Present every line of the material below as a numbered list, skipping blank lines. Leave the pictures out of the answer.

BEGIN Given records

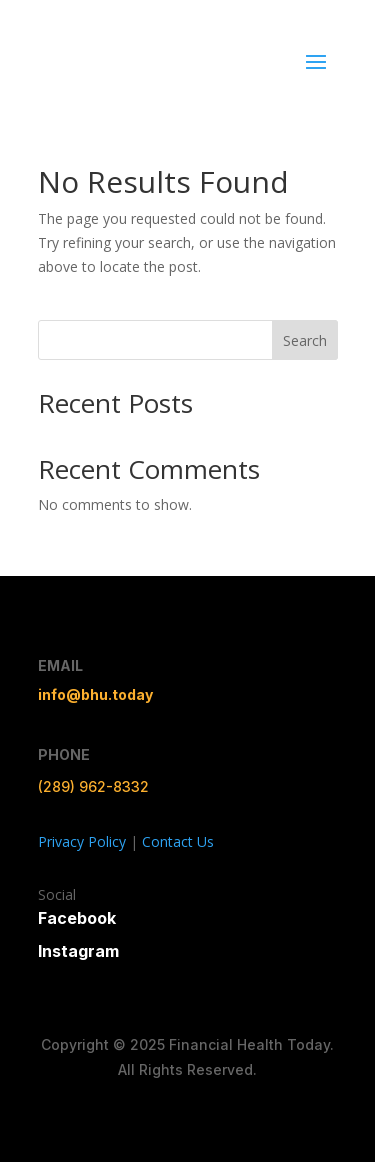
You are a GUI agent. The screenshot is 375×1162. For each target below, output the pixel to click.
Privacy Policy (82, 841)
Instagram (78, 951)
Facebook (77, 918)
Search (305, 340)
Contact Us (178, 841)
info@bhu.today (95, 694)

END Given records

*Solution to this task*:
1. You are a GUI agent. The screenshot is 375×1162. For each target below, output the pixel to click.
2. Privacy Policy (82, 841)
3. Instagram (78, 951)
4. Facebook (77, 918)
5. Search (305, 340)
6. Contact Us (178, 841)
7. info@bhu.today (95, 694)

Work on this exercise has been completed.